Right now, Aethir doesn’t buyback its token with revenue (although it has explicitly outlined plans to do so). If it ever flipped that switch, the story would change fast.
Aethir’s token is trading at $149M market cap/ $377M FDV today.

🧠 ArAIstotle: Fact-Checking, On Time
Most fact-checking shows up late. The post has already spread, the replies are a mess, and the correction lives two scrolls down where nobody sees it.
ArAIstotle takes a different path. It sits where claims are made and checks them inline. This week, it pushed that idea further by extending into X Spaces — meaning claims can be verified while people are still listening.

Source: ArAIstotle
The Wedge
ArAIstotle works by breaking posts, videos, and audio into specific claims, then checking those claims against sources and replying in the same place they appeared. You’ll see it in X threads, Telegram chats, or attached to a dropped YouTube link.
Live audio is where this gets interesting. Spaces usually escape scrutiny because once something is said, it’s gone. There’s no pause button. Being able to surface verification mid-conversation is cool.
The system is intentionally conservative. It would rather say nothing than say something wrong. Reported accuracy sits at 92%
$FACY (their token) can be staked to access the deeper features like behavioral video analysis and live Spaces checks. It also rewards users who surface claims worth verifying
The Fine Print
This doesn’t solve the persuasion or bad-faith argument! It works best on concrete, checkable claims. Not vibes or framing.
I’ve lost count of how many things I’ve half-believed in Spaces just because I was too lazy to check. Real-time verification helps in a feed that’s getting noisier by the day.
ArAIstotle’s token is trading at $3.26M market cap/ $5.93M FDV today.

⚖️The Rules of Robot Work
Most robots still can’t be hired. They don’t sign contracts, they don’t compete for tasks, and they sure don’t prove they finished the job before payment. That’s because the plumbing for autonomous physical work doesn’t exist yet.
Konnex is building that plumbing. This week, they released Ingest.
The Wedge
Konnex’s core idea is simple but underrated: turn robot labor into an actual market.
In a typical robotics setup today, you buy proprietary software and hope it works. With Konnex, you publish a task, multiple AI providers (called policy providers or AI miners) compete to control a robot, and independent verifiers score their outputs against safety, accuracy, and reliability metrics. Only the best policy gets deployed and only when completion is verified does the stablecoin payment unlock.
Ingest is the intake filter for that market. It runs robot models through real tasks first, so only policies that behave safely and reliably are allowed to compete for paid work later.
The team isn’t some random Twitter handle. It’s led by a CEO with 15+ years in robotics and drone operations, backed by $15M from strategic partners
The Fine Print
The way they score success, failure, and acceptable behavior during Ingest will shape what kinds of robot capabilities are viable on the network later. That’s before you even get to economics.
Konnex is effectively trying to decide how robot work gets judged. Once you have a market where models compete and validators set benchmarks, every integrator outside that market could eventually benchmark against it too.
Points for the $KNX airdrop can be earned here.

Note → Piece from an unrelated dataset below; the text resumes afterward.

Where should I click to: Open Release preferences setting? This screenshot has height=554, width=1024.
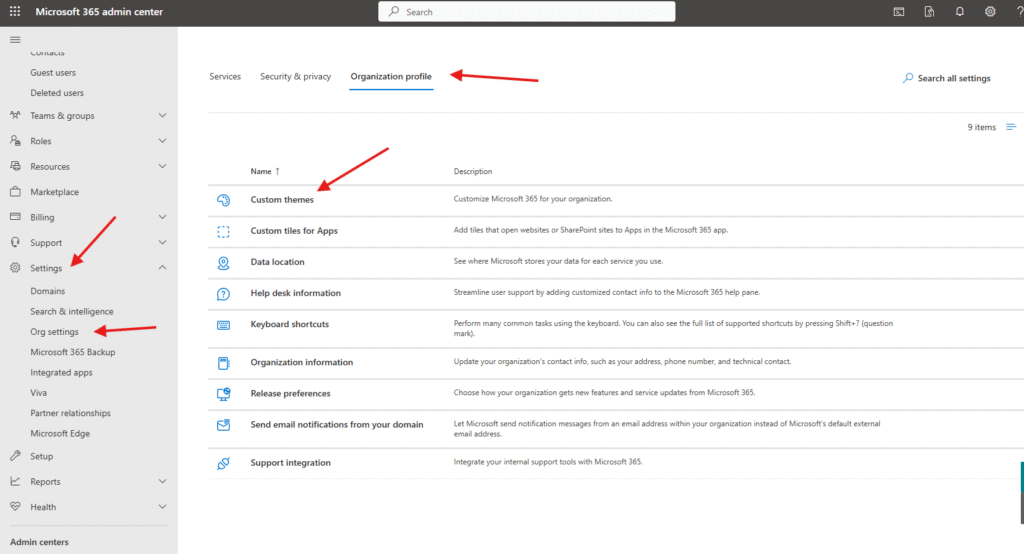pos(290,393)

💸 Capital Flows & Token Launches
Fabric Foundation (linked to the OpenMind team) announced $ROBO, its native token, launching via Kaito’s Capital Launchpad. So far, $3.1M has been committed for a $2M raise. Open until Feb 1.
USD.AI announced $CHIP, a token governing a GPU-backed lending system that turns AI hardware into liquid collateral.
Oh, and Sentient (backed by Peter Thiel’s fund) launched this week. Token is doing quite well post-launch, now at a whopping $1.2B FDV. They also secured a strategic investment from Franklin Templeton to advance production-grade AI reasoning for institutional finance.
Bitstarter completed a record-breaking crowdfund for Djinn (SN103), raising 600 $TAO in 51 minutes.
⚙️ Infra & Protocols
Bio Protocol launched BIOS, a new agentic AI scientist framework that went live in beta and now ranks #1 on BixBench.
Prime Intellect and Arcee released Trinity Large, an open 400B-parameter MoE model that delivers frontier performance with only 13B active parameters.
Nillion just announced its integration with Ethereum. This greatly expands its "Blind Computer" capabilities to the blockchain.
🤖 Agents & Apps in the Wild.
Ribbita launched an agent-run storefront where an autonomous identity handles commerce, payments, and token burns end to end.
100xSOON just went live. It’s the first x402 AI-native prediction perp trading platform, enabling autonomous agent execution and onboarding on Base
p0.systems launched an AI-powered coding platform that lets users build, deploy, and monetize complete applications.
🧠 Bittensor Ecosystem
Mentat Minds launched Mentat SoS, a one-click index that evenly allocates TAO across all Bittensor subnets to track the Sum of Subnets and smooth volatility.
Score introduced Manako, a Bittensor-powered platform that lets users build Vision AI models via simple conversational prompts.
Ridges AI is joining forces with Latent Holdings, combining teams to accelerate shipping and take its AI SWE agents to market.
Templar completed Covenant72B, the largest model ever trained fully on decentralized infrastructure.
🦾 Robotics On-Chain
🗓️ Catalyst Calendar
FLock (FLOCK): 5.7% token supply unlock on January 30
EigenCloud (EIGEN): 7.0% token supply unlock on January 31
Zama (ZAMA): Public token claim opens February 1

This week, I published the first post in our new robotics series. The goal is simple: go one layer deeper than the hype without making you feel dumb. I’ll break down the hardware and software that actually run robots, and point out the parts of the stack where progress is stacking on itself.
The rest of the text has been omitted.